Document extract:
But that derive is going to have to decide what kind of Future to return -- and it needs to be some sort of dynamically dispatched future type. So what does it use? We have to specify that too, since there is no one canonical "dyn future" type anymore. dyn* addresses this question.

We could of course have a "standard derive" that everybody uses, but at that point, we've kind of recreated dyn*. What's more, we have to solve some other questions like how to manage things that are potentially send or combinations of other trait, upcasting, etc.

I would definitely like to go in that direction, but I think in the end we are still going to want some default, easy to use option like dyn*. And dyn* is really quite general -- the only constraint that you have is that the underlying data has to be pointer-sized (and you have to have SOME fixed size or it just can't be compiled, so that limitation is inherent). It works with every kind of pointer type and can express a lot of bounds and protocols.

One other point is that I personally would love to ship something this year, and I don't see us shipping a complete, usable, and ergonomic solution if we have to start by adding (e.g) associated traits and other functionality (to accommodate things like dyn* Future + Send + Sync + Copy).

It's true that we have fewer lifetime parameters, but as I wrote before, so does dyn. You have the same problem with dyn today by adding another layer of indirection.

Fundamentally the problem with this trait...

trait NonStaticAny {
    fn type_id(&self) -> TypeId where Self : 'static;
}

...is that it could not be implemented (or at least not used) for &impl NonStaticAny.

This is what I was getting at in the design when I talked about the need to have impls for pointer types: dyn* works well if you have such impls available (and indeed most code would like them to be available, it's annoying when they are not).

Right now, you can express things like &dyn Foo where &impl Foo doesn't implement the trait. That is a win in expressiveness for Foo, but I would argue it's kind of anti-pattern, and it's not very "object-friendly". In other words, dyn* asks for a bit more regularity from implementors but in turn makes a lot more traits work; dyn can accommodate edge cases but as a result works less well overall.

Ah, true, I totally missed that aspect!

So the goal of dyn* to erase the underlying pointer type, which is useful for many reasons. To do that you need to be able to speak in terms of what the pointer type can do rather than what it is. This is why I think "trait views" seem like the right abstraction.

The syntax has other benefits in that dyn* Foo can call all methods of Foo. This implies that it can only be created from a pinned pointer if any method requires Pin<&mut Self>, for instance. This means that instead of building up your capabilities by explicitly talking about Pin, you relax capabilities with &/&mut syntax in the same way that it works for most method signatures.^[1]

You could imagine a world where dyn &Trait desugars to exists<T> dyn Deref<Target = T> where T: Trait, or something like that. An earlier version of this proposal took an approach that looked more like this. But now it takes a different approach, which is to remove Deref from the core feature entirely and offload that to the impl of the trait on the pointer type.^[2]

1. This raises questions about whether we also need syntax for dyn* pointers without the ability to call methods with other self types like Pin, Rc etc. I'm currently of the opinion that if you get into a situation like this you might just want to split your trait – these special self types are pretty uncommon, and in my experience most of them those are "core" methods of the trait you are calling, not auxiliary methods you could do without. But I could be convinced otherwise if there are examples where this isn't feasible. ↩︎

2. There are still some implementation-level questions I want to work through with this approach. But it is elegant in the sense that it's easy to express and adds the ability to make it possible to use dyn* with pointer-sized types that aren't pointers. ↩︎

I'd like to re bring up again my work on the storage API (current repo here); I believe it's possible to implement dyn* Trait as Box<dyn Trait, DynStorage>, and am actively working towards that goal.

Data for locating words and elements:

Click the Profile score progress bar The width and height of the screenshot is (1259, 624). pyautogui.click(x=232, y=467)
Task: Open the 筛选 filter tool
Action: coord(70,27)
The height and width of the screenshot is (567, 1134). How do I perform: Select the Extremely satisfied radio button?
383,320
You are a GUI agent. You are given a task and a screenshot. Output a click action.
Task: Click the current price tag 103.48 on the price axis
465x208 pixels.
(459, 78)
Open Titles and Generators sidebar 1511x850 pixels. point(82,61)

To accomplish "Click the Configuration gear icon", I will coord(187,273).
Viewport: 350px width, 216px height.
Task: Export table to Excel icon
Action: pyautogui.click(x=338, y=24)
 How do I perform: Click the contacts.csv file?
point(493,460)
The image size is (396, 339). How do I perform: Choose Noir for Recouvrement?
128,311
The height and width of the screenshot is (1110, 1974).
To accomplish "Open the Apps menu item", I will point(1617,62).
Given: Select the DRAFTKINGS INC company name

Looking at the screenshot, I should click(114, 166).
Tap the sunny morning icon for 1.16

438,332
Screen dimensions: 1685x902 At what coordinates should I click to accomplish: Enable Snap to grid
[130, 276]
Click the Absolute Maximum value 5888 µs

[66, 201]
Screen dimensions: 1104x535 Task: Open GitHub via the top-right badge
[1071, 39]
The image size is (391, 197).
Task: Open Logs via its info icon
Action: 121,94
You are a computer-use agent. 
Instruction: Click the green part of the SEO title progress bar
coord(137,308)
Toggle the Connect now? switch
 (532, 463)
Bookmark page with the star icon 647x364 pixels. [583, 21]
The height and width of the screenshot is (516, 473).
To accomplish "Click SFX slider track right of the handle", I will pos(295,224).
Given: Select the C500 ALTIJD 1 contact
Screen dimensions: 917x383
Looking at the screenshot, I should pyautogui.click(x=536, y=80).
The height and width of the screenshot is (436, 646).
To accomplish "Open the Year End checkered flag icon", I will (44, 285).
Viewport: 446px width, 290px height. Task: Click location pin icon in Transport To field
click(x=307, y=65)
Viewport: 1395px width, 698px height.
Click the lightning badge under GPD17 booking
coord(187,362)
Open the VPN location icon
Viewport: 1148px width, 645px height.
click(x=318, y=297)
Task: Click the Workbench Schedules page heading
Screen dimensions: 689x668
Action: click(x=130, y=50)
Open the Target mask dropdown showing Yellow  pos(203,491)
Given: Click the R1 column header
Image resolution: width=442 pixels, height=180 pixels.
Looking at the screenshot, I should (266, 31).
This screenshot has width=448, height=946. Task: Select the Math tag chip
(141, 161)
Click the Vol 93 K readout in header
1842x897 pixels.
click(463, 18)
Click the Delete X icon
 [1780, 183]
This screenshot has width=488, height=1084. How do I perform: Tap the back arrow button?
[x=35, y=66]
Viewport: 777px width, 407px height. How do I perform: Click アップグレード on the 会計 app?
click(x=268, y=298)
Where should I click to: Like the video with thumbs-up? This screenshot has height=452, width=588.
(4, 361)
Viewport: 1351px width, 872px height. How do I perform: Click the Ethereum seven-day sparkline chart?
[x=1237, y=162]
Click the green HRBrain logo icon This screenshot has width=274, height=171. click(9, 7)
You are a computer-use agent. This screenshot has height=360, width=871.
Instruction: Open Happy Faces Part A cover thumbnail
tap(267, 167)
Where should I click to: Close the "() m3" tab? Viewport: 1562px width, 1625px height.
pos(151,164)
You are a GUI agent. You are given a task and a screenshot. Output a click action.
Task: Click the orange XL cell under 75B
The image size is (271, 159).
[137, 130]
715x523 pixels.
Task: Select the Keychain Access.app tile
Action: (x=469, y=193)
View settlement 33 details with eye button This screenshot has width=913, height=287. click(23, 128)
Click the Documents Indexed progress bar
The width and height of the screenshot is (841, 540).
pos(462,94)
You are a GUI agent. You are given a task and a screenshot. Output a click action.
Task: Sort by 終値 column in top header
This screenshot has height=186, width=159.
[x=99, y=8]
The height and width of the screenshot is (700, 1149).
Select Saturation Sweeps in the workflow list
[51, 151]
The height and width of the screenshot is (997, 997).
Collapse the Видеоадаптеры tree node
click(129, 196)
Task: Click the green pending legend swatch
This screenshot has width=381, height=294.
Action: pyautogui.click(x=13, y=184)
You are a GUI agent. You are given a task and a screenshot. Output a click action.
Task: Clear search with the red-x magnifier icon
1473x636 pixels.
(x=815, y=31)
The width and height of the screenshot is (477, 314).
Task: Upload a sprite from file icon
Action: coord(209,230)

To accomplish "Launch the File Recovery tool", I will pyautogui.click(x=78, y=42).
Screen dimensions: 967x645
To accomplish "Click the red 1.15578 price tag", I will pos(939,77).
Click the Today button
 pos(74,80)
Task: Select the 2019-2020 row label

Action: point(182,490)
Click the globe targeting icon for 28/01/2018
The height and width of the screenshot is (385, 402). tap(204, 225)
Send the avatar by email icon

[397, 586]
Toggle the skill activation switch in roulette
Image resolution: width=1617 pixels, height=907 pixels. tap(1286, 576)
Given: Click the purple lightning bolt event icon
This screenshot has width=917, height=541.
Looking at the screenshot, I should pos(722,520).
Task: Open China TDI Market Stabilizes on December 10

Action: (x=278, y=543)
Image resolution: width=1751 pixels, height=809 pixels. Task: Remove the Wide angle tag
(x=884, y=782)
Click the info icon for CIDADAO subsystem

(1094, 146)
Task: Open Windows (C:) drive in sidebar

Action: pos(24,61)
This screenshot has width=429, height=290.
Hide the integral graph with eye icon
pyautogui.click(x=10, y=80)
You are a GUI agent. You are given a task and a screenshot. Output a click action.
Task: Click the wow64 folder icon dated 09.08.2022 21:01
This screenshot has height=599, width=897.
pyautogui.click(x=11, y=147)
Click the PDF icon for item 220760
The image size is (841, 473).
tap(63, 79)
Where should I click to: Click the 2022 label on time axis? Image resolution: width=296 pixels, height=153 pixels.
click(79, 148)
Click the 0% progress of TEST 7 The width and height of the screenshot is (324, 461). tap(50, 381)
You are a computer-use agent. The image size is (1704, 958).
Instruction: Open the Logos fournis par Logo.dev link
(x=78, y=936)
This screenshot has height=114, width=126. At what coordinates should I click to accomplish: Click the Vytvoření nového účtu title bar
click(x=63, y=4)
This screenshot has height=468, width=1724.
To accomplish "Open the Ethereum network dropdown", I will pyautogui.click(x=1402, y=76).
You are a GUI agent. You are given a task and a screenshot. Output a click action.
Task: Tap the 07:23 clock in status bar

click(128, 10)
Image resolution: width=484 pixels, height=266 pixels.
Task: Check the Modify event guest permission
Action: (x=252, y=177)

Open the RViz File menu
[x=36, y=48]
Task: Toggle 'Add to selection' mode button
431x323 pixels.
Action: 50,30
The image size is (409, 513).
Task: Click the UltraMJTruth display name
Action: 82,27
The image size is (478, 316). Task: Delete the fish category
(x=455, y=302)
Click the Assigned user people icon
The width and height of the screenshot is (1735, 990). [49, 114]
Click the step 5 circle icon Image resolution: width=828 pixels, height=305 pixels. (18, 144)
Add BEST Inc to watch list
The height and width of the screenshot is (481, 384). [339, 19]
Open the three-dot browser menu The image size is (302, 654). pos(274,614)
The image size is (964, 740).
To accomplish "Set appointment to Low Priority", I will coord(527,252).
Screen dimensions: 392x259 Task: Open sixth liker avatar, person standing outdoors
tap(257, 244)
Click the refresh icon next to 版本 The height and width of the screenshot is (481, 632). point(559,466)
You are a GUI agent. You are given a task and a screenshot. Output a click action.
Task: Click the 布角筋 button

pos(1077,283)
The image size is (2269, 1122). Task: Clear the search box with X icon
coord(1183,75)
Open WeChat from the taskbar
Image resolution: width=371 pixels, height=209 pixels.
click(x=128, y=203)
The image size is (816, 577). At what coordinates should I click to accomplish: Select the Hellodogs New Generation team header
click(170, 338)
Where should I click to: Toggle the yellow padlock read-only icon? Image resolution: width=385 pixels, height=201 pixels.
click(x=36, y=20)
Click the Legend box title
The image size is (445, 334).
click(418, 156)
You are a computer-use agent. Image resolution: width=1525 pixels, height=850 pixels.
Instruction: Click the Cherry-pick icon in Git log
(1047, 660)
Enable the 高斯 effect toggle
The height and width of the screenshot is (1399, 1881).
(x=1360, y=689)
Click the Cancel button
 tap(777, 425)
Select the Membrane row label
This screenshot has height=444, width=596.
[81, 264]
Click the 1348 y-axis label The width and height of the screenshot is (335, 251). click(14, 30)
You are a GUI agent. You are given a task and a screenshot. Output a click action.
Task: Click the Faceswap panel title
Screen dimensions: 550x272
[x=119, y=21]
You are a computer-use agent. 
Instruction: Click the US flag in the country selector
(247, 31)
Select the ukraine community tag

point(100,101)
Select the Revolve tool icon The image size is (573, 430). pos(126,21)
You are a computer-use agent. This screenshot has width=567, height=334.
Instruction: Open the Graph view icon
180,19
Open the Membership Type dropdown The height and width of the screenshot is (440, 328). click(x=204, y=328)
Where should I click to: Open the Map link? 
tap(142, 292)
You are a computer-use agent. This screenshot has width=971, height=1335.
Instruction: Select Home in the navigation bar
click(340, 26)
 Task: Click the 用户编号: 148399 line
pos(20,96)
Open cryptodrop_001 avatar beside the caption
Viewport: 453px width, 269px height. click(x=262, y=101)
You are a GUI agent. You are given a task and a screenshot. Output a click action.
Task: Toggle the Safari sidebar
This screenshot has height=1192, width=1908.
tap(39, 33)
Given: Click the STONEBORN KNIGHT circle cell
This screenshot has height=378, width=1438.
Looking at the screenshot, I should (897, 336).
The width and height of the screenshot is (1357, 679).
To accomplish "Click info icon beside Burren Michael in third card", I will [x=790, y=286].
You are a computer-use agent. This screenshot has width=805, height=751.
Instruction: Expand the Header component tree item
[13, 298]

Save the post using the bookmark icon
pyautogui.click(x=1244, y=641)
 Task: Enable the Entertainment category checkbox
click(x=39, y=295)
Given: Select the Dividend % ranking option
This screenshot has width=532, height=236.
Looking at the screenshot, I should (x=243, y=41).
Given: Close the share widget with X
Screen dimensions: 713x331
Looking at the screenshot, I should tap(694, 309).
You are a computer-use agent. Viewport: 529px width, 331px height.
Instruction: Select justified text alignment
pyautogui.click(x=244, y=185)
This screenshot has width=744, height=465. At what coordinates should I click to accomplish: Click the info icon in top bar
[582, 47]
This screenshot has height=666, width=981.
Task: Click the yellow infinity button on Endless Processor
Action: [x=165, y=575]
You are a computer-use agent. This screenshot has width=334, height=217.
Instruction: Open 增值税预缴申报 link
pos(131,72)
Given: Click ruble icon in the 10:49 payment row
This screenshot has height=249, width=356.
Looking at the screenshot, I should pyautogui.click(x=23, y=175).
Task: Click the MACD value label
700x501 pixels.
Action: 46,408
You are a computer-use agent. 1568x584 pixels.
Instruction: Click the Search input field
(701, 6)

What is asked: Write out the passage of the dyn* forum thread from "Right now, you" up to and including "less well overall.".

Written solution:
Right now, you can express things like &dyn Foo where &impl Foo doesn't implement the trait. That is a win in expressiveness for Foo, but I would argue it's kind of anti-pattern, and it's not very "object-friendly". In other words, dyn* asks for a bit more regularity from implementors but in turn makes a lot more traits work; dyn can accommodate edge cases but as a result works less well overall.